Task prompt:
Write out the following listing's lines from the one with "Click the Choose" to the one with "Given: Switch to the General settings section", exactly, with both included and no others.
= = = = =
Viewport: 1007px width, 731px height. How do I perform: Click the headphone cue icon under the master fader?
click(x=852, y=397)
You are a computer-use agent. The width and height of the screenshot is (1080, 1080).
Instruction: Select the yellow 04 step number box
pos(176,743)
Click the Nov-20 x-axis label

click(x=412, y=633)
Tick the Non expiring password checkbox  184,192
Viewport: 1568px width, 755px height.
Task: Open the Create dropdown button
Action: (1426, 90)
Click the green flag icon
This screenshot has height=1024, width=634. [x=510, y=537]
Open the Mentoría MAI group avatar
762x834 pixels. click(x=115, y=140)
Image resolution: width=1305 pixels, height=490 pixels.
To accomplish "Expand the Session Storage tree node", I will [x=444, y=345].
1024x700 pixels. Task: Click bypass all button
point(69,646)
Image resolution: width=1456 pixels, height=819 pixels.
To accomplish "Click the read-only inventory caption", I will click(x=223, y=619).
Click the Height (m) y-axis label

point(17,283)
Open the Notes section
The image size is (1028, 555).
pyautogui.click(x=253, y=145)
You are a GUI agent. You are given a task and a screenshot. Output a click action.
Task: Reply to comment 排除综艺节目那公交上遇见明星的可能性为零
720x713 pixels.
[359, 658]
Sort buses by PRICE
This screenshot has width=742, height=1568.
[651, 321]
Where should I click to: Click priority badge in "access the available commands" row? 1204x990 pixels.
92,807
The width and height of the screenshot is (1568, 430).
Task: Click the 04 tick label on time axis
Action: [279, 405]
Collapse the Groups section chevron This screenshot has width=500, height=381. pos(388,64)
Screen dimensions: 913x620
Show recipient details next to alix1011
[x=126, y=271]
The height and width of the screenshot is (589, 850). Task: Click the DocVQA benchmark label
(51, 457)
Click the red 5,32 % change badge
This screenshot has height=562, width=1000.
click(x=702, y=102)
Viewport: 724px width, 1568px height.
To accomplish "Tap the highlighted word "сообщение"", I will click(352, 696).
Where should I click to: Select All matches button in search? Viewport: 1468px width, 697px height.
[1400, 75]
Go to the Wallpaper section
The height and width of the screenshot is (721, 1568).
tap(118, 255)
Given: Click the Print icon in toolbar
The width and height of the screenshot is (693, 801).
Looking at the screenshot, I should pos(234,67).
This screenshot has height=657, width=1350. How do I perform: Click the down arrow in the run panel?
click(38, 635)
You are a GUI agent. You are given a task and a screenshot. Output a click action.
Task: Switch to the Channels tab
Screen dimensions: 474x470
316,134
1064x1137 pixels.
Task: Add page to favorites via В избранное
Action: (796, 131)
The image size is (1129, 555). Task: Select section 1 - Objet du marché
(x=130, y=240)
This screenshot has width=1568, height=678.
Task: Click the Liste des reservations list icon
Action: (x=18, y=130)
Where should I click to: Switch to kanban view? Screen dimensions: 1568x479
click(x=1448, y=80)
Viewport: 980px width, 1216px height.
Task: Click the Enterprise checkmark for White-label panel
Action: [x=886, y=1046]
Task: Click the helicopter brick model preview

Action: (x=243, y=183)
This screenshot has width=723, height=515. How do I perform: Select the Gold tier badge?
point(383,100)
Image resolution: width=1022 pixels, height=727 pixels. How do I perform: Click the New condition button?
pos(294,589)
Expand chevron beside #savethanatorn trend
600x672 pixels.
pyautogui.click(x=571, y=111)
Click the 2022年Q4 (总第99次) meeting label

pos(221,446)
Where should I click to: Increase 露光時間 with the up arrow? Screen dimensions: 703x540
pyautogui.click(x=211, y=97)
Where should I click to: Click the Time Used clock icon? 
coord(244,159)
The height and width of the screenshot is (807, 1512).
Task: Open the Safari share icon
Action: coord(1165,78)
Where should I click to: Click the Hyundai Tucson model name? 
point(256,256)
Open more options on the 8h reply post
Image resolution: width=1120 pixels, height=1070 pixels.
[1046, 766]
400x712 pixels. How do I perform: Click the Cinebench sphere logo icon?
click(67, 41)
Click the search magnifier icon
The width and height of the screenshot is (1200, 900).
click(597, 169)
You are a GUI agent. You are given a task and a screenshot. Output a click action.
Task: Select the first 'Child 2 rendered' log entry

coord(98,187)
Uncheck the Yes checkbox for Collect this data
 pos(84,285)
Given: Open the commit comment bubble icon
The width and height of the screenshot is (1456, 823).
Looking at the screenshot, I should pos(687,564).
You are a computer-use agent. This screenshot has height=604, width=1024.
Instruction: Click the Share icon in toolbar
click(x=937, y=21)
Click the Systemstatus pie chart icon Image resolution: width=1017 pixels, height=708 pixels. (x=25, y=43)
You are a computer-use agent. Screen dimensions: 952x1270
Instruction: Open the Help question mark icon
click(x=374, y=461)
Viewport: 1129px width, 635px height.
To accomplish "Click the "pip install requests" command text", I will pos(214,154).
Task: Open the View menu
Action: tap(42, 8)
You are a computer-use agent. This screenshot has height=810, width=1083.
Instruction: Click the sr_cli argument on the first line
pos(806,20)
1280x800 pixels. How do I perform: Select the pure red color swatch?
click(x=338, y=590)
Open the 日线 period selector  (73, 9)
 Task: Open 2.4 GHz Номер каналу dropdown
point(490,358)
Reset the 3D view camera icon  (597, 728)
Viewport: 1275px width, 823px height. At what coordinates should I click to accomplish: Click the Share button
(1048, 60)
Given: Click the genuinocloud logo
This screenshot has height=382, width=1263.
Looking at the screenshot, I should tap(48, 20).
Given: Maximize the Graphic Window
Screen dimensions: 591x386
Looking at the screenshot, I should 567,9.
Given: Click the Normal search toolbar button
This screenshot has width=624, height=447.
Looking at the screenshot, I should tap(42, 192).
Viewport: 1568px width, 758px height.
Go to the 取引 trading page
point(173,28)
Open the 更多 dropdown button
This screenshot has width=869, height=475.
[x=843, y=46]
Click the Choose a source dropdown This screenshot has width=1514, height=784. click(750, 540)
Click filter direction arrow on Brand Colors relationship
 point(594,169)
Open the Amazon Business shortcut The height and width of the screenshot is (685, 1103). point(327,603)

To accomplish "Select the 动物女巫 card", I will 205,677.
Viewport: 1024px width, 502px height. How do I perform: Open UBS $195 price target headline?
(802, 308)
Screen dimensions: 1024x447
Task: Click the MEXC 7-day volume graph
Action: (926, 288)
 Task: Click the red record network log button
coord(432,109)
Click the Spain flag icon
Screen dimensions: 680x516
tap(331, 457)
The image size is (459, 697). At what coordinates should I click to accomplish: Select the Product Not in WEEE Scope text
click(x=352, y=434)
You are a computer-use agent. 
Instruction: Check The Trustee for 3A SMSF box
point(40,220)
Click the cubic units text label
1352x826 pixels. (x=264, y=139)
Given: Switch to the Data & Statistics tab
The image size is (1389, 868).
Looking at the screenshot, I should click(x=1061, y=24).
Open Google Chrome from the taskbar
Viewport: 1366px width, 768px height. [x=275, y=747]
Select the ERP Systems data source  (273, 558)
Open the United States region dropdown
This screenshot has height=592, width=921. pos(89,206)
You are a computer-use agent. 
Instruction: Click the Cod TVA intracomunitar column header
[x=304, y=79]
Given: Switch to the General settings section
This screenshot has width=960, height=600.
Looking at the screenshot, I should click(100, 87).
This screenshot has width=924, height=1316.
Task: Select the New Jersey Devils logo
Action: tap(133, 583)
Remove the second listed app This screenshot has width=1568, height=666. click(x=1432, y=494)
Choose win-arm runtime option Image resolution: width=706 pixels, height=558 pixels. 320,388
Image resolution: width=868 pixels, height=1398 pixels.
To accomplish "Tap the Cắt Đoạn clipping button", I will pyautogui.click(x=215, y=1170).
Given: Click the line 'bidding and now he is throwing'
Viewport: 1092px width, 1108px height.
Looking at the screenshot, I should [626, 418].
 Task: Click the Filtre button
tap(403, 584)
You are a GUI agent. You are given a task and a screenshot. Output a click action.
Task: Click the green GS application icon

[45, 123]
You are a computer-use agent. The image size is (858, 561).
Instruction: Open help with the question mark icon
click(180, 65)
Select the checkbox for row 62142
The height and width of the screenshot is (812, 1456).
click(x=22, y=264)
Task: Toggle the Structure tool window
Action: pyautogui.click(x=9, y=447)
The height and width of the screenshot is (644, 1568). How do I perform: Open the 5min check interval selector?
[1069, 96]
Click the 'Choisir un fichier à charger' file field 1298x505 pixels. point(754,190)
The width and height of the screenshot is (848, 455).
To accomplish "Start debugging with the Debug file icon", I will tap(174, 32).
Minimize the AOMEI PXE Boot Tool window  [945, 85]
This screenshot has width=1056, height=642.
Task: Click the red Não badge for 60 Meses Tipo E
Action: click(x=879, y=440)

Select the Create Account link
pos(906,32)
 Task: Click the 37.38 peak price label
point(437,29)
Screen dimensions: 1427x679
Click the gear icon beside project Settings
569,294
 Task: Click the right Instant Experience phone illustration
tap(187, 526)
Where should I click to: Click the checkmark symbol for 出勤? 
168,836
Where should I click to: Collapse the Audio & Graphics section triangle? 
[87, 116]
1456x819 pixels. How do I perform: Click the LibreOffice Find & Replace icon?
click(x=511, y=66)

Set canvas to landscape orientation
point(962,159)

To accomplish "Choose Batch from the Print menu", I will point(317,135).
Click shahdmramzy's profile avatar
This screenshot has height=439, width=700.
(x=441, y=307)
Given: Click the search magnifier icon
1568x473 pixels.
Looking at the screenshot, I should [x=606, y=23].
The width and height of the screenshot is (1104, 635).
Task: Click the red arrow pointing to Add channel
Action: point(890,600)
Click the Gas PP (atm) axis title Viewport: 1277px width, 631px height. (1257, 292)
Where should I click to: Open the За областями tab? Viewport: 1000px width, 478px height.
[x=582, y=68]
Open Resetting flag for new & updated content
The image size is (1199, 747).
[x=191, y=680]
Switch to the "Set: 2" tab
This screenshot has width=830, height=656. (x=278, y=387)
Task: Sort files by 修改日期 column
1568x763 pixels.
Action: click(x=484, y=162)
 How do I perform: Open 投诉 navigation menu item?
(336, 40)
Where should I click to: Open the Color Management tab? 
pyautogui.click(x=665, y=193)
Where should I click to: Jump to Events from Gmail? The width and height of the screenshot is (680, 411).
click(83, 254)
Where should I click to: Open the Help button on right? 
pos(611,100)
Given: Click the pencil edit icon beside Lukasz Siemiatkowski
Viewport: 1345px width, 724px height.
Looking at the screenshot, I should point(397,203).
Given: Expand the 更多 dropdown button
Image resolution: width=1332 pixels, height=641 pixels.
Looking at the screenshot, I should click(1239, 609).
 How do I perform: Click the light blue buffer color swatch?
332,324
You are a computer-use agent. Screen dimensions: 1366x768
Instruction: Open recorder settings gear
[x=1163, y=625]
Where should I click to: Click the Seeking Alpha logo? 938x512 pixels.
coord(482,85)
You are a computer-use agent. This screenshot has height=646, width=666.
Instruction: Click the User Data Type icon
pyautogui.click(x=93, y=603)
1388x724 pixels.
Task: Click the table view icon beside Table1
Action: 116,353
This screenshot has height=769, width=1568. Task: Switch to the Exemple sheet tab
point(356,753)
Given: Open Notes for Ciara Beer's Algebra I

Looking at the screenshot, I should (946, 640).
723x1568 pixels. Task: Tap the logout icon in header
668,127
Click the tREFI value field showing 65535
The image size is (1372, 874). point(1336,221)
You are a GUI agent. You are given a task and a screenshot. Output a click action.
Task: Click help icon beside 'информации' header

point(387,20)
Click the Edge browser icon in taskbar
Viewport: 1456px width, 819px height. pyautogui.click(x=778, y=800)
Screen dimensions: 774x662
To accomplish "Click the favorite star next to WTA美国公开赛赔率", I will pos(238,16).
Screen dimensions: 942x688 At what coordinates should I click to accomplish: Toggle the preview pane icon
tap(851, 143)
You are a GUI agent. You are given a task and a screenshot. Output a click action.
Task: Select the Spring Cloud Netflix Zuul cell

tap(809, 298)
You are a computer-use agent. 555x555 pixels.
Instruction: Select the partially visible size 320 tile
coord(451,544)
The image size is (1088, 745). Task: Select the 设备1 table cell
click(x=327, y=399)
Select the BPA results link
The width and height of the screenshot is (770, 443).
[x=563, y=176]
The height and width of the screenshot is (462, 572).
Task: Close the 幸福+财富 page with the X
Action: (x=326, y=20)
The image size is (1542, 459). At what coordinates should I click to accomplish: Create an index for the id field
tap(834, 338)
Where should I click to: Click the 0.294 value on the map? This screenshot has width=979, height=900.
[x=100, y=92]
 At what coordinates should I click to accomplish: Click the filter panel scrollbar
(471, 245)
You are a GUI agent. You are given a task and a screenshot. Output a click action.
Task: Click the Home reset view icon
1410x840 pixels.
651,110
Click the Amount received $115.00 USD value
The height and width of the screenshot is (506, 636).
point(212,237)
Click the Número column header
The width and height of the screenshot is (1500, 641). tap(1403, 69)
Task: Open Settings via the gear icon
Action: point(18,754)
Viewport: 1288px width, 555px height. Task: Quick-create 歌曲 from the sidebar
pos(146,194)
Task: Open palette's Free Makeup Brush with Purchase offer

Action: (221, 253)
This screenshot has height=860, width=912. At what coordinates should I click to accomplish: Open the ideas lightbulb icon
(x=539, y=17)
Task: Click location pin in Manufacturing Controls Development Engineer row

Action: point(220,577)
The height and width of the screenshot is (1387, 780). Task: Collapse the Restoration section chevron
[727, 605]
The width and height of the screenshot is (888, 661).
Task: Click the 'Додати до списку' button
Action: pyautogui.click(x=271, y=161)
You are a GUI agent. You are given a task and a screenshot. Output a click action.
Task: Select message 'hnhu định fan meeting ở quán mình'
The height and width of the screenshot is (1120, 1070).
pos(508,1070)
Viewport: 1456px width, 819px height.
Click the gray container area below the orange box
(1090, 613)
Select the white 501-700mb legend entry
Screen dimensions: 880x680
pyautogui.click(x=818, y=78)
= = = = =
Answer box:
Click the Choose a source dropdown This screenshot has width=1514, height=784. click(750, 540)
Click filter direction arrow on Brand Colors relationship
 point(594,169)
Open the Amazon Business shortcut The height and width of the screenshot is (685, 1103). point(327,603)

To accomplish "Select the 动物女巫 card", I will 205,677.
Viewport: 1024px width, 502px height. How do I perform: Open UBS $195 price target headline?
(802, 308)
Screen dimensions: 1024x447
Task: Click the MEXC 7-day volume graph
Action: (926, 288)
 Task: Click the red record network log button
coord(432,109)
Click the Spain flag icon
Screen dimensions: 680x516
tap(331, 457)
The image size is (459, 697). At what coordinates should I click to accomplish: Select the Product Not in WEEE Scope text
click(x=352, y=434)
You are a computer-use agent. 
Instruction: Check The Trustee for 3A SMSF box
point(40,220)
Click the cubic units text label
1352x826 pixels. (x=264, y=139)
Given: Switch to the Data & Statistics tab
The image size is (1389, 868).
Looking at the screenshot, I should click(x=1061, y=24).
Open Google Chrome from the taskbar
Viewport: 1366px width, 768px height. [x=275, y=747]
Select the ERP Systems data source  (273, 558)
Open the United States region dropdown
This screenshot has height=592, width=921. pos(89,206)
You are a computer-use agent. 
Instruction: Click the Cod TVA intracomunitar column header
[x=304, y=79]
Given: Switch to the General settings section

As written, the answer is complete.